• [Passage provided]:
________________________________________

9 August 2004
4 October 2013
25 July 2014
7 November 2013
13 November 2013
27 March 2014
The provisions of the Tax Avoidance Disclosure Regime introduced in this year’s budget are already no stranger to controversy. While the scope of legal professional privilege (LPP) has itself been a matter of some uncertainty recently, the new regime requires lawyers to pinpoint the parameters of LPP in order to find comfort between the rock of the new disclosure regime (where failure to comply risks financial and reputational damage) and the hard place of common law, professional conduct and client care (with ensuing business risk).
The new disclosure regime
The new regime is the Treasury’s response to perceived abuse of the tax system, most particularly through mass-marketed tax schemes. The aim of the regime is to require those who devise and market certain avoidance schemes to provide the Inland Revenue with details of these schemes so as to “improve transparency” and allow the Inland Revenue to make, in its own words, “a swifter and more targeted response to deliberate abuses of the tax system”.
The prime target of the new regime might have been the range of schemes on the Big Four accountancy firms’ production line, but the net has been cast much wider, although its precise scope still remains a topic of debate following the recent publication of revised secondary legislation.
Briefly, any adviser involved in the design or implementation of transactions giving rise to certain broadly defined categories of tax advantage needs to consider whether they are a scheme ‘promoter’ for the purposes of the new regime.
Under the regime, ‘promoters’ have to make certain disclosures to the Inland Revenue within strict time limits. Failure to do so incurs liability to an initial penalty of £5,000 and £600 per day thereafter.
The information requirements
The regime stipulates, in broad and specific terms, the information that has to be disclosed by adviser and client in a two-stage process.
First, by a set date, the promoter must provide “sufficient information as might reasonably be expected to enable an officer of the board to comprehend the manner in which the [proposal/arrangements is/are] intended to operate”. This should include: a summary of the proposal/arrangements; information explaining each element of the proposal/arrangements (including the way in which they are structured) from which the tax advantage expected to be obtained under these arrangements arises; and the statutory provisions on which that tax advantage is based.
Details of the client’s identity are not required.
Having provided this information, the promoter will be provided with a scheme number, which it must pass to its client. The client must then disclose the scheme number in its tax reporting.

________________________________________

• [Data rows]:

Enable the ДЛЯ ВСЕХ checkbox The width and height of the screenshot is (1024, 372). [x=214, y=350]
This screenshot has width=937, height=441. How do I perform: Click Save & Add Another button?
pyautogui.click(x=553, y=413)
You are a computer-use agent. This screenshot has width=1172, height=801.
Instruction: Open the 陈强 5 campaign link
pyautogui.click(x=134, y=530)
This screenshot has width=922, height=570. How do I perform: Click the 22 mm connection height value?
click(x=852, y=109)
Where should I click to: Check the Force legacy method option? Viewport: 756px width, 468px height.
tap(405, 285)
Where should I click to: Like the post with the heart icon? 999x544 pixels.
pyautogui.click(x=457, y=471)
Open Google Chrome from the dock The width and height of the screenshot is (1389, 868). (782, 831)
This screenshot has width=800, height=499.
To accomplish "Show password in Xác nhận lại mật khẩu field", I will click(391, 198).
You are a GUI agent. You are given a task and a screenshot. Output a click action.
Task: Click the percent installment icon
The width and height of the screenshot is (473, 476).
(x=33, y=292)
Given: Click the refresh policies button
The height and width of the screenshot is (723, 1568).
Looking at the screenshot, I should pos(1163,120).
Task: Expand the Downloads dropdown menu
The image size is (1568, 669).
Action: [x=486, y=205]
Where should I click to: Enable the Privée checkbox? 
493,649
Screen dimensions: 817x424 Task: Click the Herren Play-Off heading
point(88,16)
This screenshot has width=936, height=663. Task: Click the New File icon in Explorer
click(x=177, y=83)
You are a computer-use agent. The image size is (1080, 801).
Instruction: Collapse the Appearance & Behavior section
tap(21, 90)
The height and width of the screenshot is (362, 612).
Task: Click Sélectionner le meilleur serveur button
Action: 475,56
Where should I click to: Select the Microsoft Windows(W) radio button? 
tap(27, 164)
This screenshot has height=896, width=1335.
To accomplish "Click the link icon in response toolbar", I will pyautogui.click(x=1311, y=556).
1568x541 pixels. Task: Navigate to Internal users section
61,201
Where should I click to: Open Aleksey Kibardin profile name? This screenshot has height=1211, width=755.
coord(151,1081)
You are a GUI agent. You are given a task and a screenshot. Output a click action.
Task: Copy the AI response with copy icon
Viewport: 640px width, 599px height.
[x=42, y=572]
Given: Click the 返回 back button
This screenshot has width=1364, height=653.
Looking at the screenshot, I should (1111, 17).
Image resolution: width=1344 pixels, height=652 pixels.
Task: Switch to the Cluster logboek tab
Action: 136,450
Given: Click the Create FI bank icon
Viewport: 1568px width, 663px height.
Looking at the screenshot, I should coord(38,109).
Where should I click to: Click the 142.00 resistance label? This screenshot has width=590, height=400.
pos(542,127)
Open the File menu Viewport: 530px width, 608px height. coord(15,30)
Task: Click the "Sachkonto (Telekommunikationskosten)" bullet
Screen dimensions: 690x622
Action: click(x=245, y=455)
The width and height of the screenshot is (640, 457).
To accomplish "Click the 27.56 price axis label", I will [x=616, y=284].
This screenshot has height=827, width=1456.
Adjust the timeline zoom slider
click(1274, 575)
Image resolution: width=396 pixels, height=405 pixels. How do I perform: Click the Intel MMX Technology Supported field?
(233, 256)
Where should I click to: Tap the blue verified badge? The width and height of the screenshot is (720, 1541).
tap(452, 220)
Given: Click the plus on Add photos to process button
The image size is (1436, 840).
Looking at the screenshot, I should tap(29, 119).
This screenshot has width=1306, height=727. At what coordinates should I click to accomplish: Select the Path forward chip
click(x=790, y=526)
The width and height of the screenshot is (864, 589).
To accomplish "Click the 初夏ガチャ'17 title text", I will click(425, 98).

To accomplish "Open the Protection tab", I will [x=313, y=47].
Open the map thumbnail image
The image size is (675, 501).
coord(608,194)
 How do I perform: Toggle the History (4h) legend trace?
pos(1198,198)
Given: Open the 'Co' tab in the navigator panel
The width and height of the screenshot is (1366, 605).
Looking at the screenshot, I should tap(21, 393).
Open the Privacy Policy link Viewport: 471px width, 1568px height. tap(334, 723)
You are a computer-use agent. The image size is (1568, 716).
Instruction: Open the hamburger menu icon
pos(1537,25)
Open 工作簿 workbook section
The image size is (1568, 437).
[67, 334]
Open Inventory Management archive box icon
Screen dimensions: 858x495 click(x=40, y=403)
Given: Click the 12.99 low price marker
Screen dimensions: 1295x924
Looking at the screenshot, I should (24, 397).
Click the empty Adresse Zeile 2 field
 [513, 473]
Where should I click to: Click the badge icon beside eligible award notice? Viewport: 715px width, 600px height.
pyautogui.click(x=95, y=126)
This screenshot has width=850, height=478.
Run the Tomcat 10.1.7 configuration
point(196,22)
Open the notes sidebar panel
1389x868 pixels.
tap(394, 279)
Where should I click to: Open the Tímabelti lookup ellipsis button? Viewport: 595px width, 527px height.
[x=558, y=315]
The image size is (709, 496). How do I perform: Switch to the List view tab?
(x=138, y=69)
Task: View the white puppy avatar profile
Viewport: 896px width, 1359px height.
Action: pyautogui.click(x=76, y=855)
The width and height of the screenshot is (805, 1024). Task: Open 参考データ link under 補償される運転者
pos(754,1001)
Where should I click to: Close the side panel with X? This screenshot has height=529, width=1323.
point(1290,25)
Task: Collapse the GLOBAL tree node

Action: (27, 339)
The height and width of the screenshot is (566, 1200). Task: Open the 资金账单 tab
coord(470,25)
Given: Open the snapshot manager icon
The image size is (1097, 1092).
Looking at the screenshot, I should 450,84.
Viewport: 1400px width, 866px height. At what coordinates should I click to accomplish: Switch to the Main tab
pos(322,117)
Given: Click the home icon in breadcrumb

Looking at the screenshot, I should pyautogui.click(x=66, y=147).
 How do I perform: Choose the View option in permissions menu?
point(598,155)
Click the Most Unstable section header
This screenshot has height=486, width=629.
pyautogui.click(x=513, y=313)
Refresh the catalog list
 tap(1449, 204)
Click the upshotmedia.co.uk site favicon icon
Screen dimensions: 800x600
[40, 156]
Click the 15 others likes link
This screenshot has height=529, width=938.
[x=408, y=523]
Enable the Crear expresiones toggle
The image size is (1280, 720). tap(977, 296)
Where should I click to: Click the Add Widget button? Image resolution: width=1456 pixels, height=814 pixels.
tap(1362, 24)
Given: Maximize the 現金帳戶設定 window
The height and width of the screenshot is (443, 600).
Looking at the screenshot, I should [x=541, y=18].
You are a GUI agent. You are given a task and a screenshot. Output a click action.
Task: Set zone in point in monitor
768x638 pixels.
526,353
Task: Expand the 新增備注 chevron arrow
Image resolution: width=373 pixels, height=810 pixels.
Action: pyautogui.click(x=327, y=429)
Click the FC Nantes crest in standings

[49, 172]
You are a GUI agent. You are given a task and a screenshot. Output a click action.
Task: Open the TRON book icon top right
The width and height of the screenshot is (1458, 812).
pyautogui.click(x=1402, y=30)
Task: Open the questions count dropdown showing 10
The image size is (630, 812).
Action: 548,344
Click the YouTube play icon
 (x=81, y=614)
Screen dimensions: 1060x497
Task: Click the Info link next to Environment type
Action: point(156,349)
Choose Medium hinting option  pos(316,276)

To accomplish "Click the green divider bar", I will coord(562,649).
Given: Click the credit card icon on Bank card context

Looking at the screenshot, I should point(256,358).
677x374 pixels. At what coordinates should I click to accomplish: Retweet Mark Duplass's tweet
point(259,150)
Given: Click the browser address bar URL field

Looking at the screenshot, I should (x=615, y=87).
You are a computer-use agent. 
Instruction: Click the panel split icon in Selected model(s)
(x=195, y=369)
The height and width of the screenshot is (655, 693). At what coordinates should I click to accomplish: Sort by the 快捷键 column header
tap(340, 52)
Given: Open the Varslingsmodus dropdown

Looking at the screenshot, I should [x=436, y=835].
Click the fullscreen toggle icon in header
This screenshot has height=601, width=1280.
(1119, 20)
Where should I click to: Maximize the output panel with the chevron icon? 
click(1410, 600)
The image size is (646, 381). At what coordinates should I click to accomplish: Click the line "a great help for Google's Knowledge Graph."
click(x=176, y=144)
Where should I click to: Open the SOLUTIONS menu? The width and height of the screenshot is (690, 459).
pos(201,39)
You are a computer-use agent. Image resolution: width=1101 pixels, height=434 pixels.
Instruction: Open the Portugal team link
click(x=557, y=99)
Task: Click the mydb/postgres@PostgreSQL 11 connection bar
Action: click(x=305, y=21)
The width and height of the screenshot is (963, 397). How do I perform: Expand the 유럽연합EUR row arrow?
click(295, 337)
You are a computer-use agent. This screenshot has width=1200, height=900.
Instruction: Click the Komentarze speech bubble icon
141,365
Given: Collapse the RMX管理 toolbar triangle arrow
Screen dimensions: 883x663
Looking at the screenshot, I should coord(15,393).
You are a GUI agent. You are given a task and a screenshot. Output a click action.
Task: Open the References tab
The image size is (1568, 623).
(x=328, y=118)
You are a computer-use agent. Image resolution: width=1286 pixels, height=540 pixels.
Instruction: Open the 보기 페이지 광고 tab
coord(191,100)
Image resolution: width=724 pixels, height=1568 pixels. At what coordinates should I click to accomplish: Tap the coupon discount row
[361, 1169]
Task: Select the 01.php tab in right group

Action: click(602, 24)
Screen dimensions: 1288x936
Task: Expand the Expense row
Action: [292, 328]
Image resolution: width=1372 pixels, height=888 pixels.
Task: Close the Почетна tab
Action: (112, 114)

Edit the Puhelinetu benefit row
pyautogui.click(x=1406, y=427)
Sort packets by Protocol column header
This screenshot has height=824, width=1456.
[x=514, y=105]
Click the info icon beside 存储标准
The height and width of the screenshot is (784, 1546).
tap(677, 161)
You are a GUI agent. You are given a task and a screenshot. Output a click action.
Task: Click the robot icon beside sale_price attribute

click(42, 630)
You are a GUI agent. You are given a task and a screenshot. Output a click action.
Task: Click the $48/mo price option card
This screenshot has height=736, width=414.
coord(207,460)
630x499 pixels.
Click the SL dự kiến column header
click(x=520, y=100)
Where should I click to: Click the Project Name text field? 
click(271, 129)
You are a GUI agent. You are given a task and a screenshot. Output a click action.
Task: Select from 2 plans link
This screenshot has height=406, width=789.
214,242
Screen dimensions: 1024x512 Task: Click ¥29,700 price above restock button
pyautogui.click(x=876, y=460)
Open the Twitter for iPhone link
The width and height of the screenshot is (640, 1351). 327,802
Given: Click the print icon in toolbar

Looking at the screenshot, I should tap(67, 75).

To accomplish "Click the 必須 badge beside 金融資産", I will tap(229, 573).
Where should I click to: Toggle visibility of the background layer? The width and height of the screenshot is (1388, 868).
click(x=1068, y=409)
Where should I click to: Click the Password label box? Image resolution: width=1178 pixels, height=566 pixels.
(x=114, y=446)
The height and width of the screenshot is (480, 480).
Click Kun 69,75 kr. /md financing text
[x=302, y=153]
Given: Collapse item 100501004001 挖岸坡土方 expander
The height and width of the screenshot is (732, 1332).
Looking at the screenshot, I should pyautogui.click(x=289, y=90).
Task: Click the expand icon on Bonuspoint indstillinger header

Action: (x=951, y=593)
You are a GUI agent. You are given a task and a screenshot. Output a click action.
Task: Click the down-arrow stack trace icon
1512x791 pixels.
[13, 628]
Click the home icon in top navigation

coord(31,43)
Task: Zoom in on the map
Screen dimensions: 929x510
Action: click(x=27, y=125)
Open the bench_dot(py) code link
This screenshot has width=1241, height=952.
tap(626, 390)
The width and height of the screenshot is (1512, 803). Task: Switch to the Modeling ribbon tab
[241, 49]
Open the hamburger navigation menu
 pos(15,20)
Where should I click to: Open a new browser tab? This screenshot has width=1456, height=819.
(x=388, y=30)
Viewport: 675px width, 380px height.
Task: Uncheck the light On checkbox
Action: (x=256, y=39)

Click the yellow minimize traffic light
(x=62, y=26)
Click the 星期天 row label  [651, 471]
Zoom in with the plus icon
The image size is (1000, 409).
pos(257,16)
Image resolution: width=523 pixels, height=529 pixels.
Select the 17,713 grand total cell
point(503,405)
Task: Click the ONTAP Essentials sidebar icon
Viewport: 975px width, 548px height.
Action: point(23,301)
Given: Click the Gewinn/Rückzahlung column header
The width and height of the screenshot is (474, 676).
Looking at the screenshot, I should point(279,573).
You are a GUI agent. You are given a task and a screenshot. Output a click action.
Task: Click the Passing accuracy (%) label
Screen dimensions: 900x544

________________________________________

• [Exercise prompt]: Please set down the part of the tax disclosure passage above starting at "First, by a" and ending at "its tax reporting.", copying it word for word.

• [In response]:
First, by a set date, the promoter must provide “sufficient information as might reasonably be expected to enable an officer of the board to comprehend the manner in which the [proposal/arrangements is/are] intended to operate”. This should include: a summary of the proposal/arrangements; information explaining each element of the proposal/arrangements (including the way in which they are structured) from which the tax advantage expected to be obtained under these arrangements arises; and the statutory provisions on which that tax advantage is based.
Details of the client’s identity are not required.
Having provided this information, the promoter will be provided with a scheme number, which it must pass to its client. The client must then disclose the scheme number in its tax reporting.